Un día de diciembre de 1998 regresé de Londres, abrí las ventanas de par en par para respirar muy al estilo anuncio de suavizante, y me cambió la cara. Ese día, exactamente el mismo en que decidí abandonar otras ocupaciones y dedicarme exclusivamente a trabajar en casa, comenzaba una obra a seis metros de mi fachada lateral. Durante meses buscaron el firme, y tras el firme llegó el trajín de la hormigonera, y el ir y venir de camiones en lo que hasta entonces era una calle privada. Pero héte aquí que nunca las desgracias vienen solas: alcanzado, palpado, y yo diría que incluso superado el firme, otra obra comenzó a unos veinte metros, esta vez frente a mi humilde casa-despachito.
Fue el momento en que se decidió que ya puestos a hacer una cosa, hacerla bien, y ni cortos ni perezosos, levantaron el suelo de la plaza, la rodearon con vallas y nos dijeron que hasta el 2002 nos despidiéramos de ella. Excavaron medio monte para crear un centenar de garajes. Y junto a la estación comenzaron a construir otro edificio. Y otro junto al cuartel de la Guardia Civil, todo ello en un área de unos trescientos metro de mi casa.
El caos enseguida se ha hecho notar. Los jubilados padecen arritmia y angustia porque no pueden controlar ni supervisar adecuadamente las obras, como era su costumbre. Se han visto obligados a dividirse en secciones varias, para dar abasto. Los niños sueñan con ser obreros, y los padres con asesinar a esos mismo obreros.
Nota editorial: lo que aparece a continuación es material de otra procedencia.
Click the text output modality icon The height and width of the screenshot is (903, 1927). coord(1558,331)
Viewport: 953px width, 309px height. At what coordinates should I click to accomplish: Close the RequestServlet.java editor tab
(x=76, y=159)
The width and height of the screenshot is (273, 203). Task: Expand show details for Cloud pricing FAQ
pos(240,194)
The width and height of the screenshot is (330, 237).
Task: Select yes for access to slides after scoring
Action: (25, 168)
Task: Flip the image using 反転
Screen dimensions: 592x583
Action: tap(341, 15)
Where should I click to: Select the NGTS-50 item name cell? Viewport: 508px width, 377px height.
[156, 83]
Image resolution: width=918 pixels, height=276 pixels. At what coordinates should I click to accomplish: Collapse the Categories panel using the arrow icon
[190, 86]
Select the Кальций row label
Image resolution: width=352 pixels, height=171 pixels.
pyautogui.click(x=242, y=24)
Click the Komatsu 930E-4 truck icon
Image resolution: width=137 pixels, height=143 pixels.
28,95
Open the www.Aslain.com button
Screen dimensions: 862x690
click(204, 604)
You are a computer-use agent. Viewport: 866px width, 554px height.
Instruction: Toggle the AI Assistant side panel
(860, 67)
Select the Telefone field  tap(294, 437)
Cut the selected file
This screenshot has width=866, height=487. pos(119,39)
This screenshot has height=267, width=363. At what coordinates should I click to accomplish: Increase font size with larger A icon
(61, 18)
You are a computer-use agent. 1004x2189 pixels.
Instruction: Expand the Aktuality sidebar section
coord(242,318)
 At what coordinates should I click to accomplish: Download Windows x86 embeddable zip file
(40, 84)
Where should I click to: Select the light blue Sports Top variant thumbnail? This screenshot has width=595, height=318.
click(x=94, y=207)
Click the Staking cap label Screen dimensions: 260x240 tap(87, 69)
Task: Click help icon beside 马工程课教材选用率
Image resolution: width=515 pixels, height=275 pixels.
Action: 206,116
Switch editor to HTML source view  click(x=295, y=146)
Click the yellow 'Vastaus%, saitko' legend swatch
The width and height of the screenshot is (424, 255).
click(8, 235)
A favor de nuestros trabajadores de la construcción, ha de decirse que son serios, concienzudos y cumplidores. A las ocho en punto, llueva o caigan chuzos de punta, comienzan con los taladros. A las nueve y media, cuando las perezosas crónicas y las personas con turno de noche han dado ya un repaso a las maldiciones conocidas y árboles genealógicos varios, cesan. No piropean a las chavalas, no espían lo que sucede en los pisos según suben de altura. Todo lo más, se gritan entre ellos, y así he llegado a saber sus nombres, los de algunas de sus mujeres, y que uno de ellos, al que más embroman y protegen, pertenece a una asociación de deficientes mentales.
Ya los más artistas han querido ver en esa renovación una atrevida metáfora de la vida fresca del pueblo, de un devenir político y social en que los vejestorios, aunque sean arquitectónicos, no bastan, y la savia nueva debe fluir con libertad. Otros, en todas partes hay aguafiestas, no han sabido quejarse más que de la especulación inmobiliaria, y los ocultos pactos de constructores y políticos.
Resulta evidente que la construcción de un pueblo no es únicamente una frase hecha; los líderes lo han sabido bien, y para reforzar su poder, han ordenado erigir monumentos y templos, museos y catedrales. Los políticos de Llodio se han conformado con construir parkings. Cada cual a su nivel.
Pero, sea como sea, las obras han cambiado el pueblo, y no únicamente en el frívolo aspecto externo. Ya no sabemos vivir en el silencio. Hablamos a gritos, protegida nuestra intimidad por el martilleo. Los vecinos de esa zona salimos más, consumimos más cafés, visitamos más a los amigos. Nos hemos aficionado a los horarios nocturnos, y hemos cambiado hábitos arraigados. La vida ha dejado de ser ordenada. En realidad, adoramos las obras, la excusa para quejarnos continuamente, para justificar ojeras y malhumor o una vida sin madrugones pero con despertador a las ocho. Protestamos ante el Ayuntamiento y, a veces, nos conceden la razón. Otras no, porque no nos escuchan por el ruido de la plaza levantada. Las obras nos dan ánimo, nos arropan. Y yo tiemblo al pensar en el día en que terminen.